Home > Co-located Heroin Assisted Treatment within primary care: a preliminary analysis of the implications for healthcare access, cost, and treatment delivery in the UK.

Poulter, Hannah L and Moore, Helen J and Ahmed, Danny and Riley, Fleur and Walker, Tammi and Harris, Magdalena (2024) Co-located Heroin Assisted Treatment within primary care: a preliminary analysis of the implications for healthcare access, cost, and treatment delivery in the UK. International Journal of Drug Policy, 126, 104367. https://doi.org/10.1016/j.drugpo.2024.104367.

External website: https://www.sciencedirect.com/science/article/pii/...

BACKGROUND The UK is experiencing its highest rate of drug related deaths in 25 years. Poor and inconsistent access to healthcare negatively impacts health outcomes for people who use drugs. Innovation in models of care which promote access and availability of physical treatment is fundamental. Heroin Assisted Treatment (HAT) is a treatment modality targeted at the most marginalised people who use drugs, at high risk of mortality and morbidity. The first service-provider initiated HAT service in the UK ran between October 2019 and November 2022 in Middlesbrough, England. The service was co-located within a specialist primary care facility offering acute healthcare treatment alongside injectable diamorphine.

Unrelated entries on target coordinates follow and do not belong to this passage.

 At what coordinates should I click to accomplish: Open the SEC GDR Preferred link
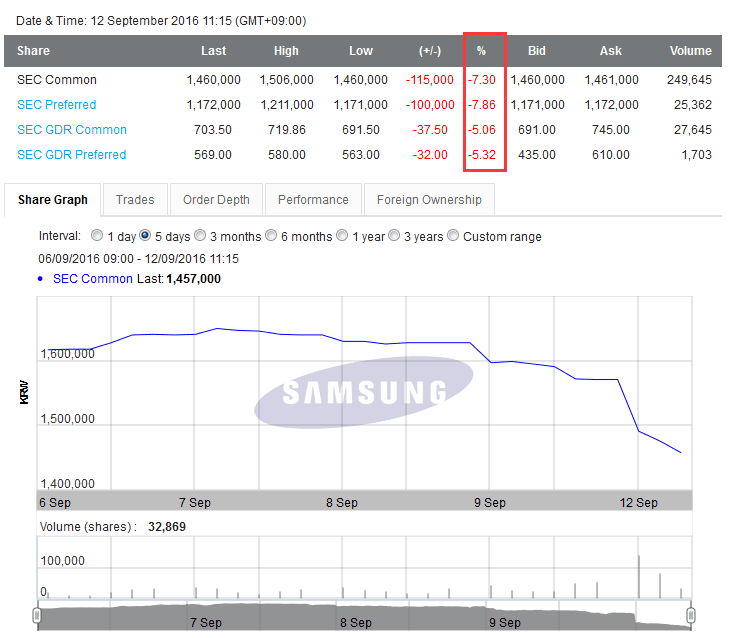(x=72, y=155)
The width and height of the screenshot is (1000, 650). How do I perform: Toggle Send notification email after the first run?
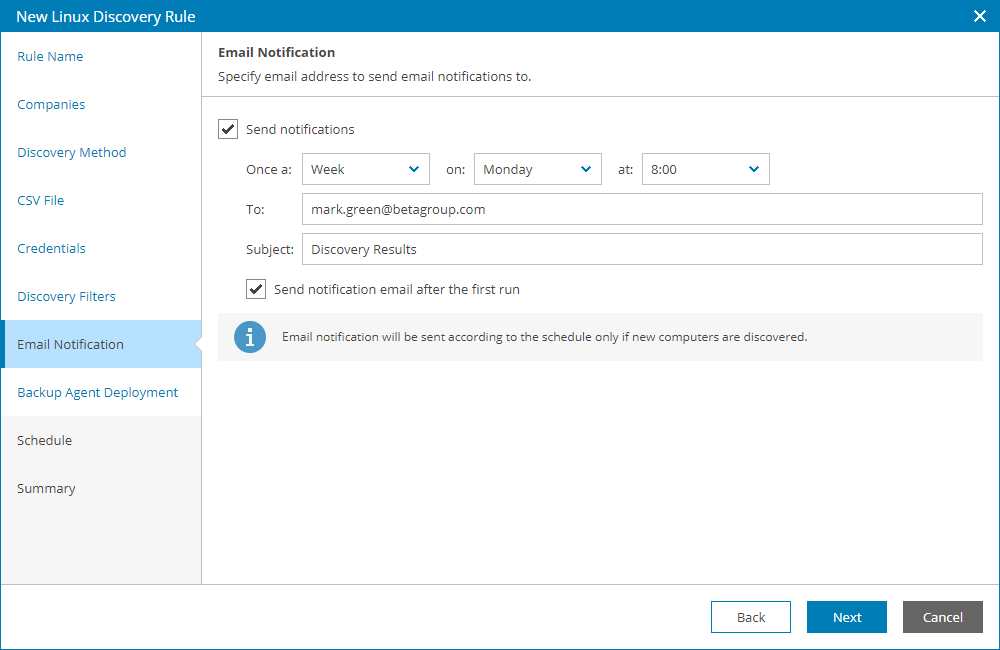tap(256, 289)
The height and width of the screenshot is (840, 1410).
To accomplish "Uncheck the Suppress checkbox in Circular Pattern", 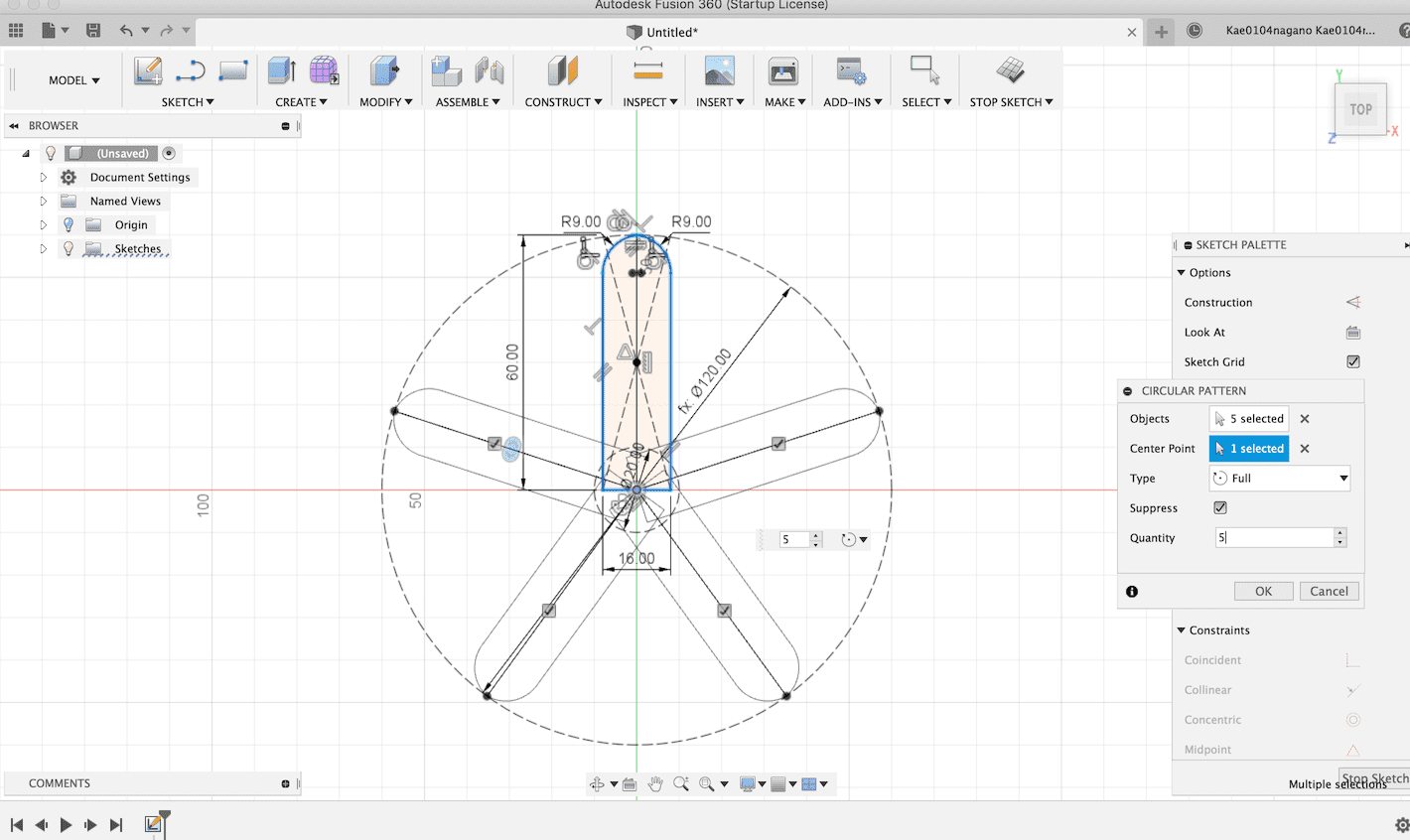I will (1220, 508).
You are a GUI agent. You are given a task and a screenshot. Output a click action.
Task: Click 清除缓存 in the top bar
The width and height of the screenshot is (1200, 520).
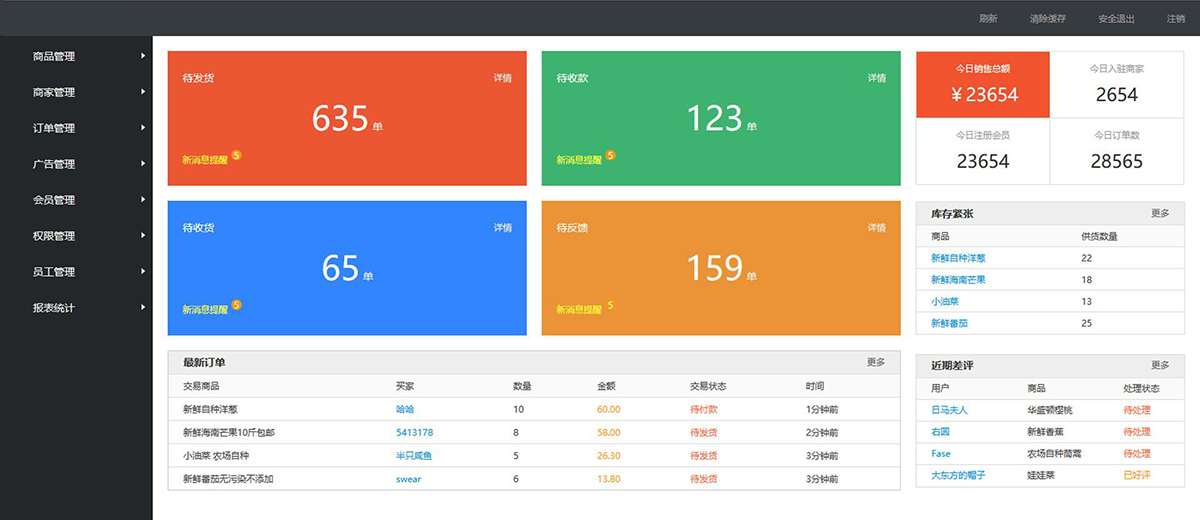point(1047,19)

METHODS Analysis of anonymised health records for healthcare costs (not including drug treatment) took place using descriptive statistics prior and during engagement with HAT, at both three (n=15) and six (n=12) months. Primary outcome measures were incidents of wound care, skin and soft tissue infections (SSTIs), overdose (OD) events, unplanned overnight stays in hospital, treatment engagement (general and within hospital care settings) and ambulance incidents. Secondary outcome measures were costs associated with these events.

RESULTS A shift in healthcare access for participants during HAT engagement was observed. HAT service attendance appeared to support health promoting preventative care, and reduce reactive reliance on emergency healthcare systems. At three and six months, engagement for preventative wound care and treatment for SSTIs increased at the practice. Unplanned emergency healthcare interactions for ODs, overnight hospital stays, serious SSTIs, and ambulance incidents reduced, and there was an increase in treatment engagement (i.e. a reduction in appointments which were not engaged with). There was a decrease in treatment engagement in hospital settings. Changes in healthcare utilisation during HAT translated to a reduction in healthcare costs of 58% within six months compared to the same timeframe from the period directly prior to commencing HAT.

CONCLUSION This exploratory study highlights the potential for innovative harm reduction interventions such as HAT, co-located with primary care services, to improve healthcare access and engagement for a high-risk population. Increased uptake of primary healthcare services translated to reductions in emergency healthcare use and associated costs. Although costs of HAT provision are substantial, the notable cost-savings in health care should be an important consideration in service implementation planning.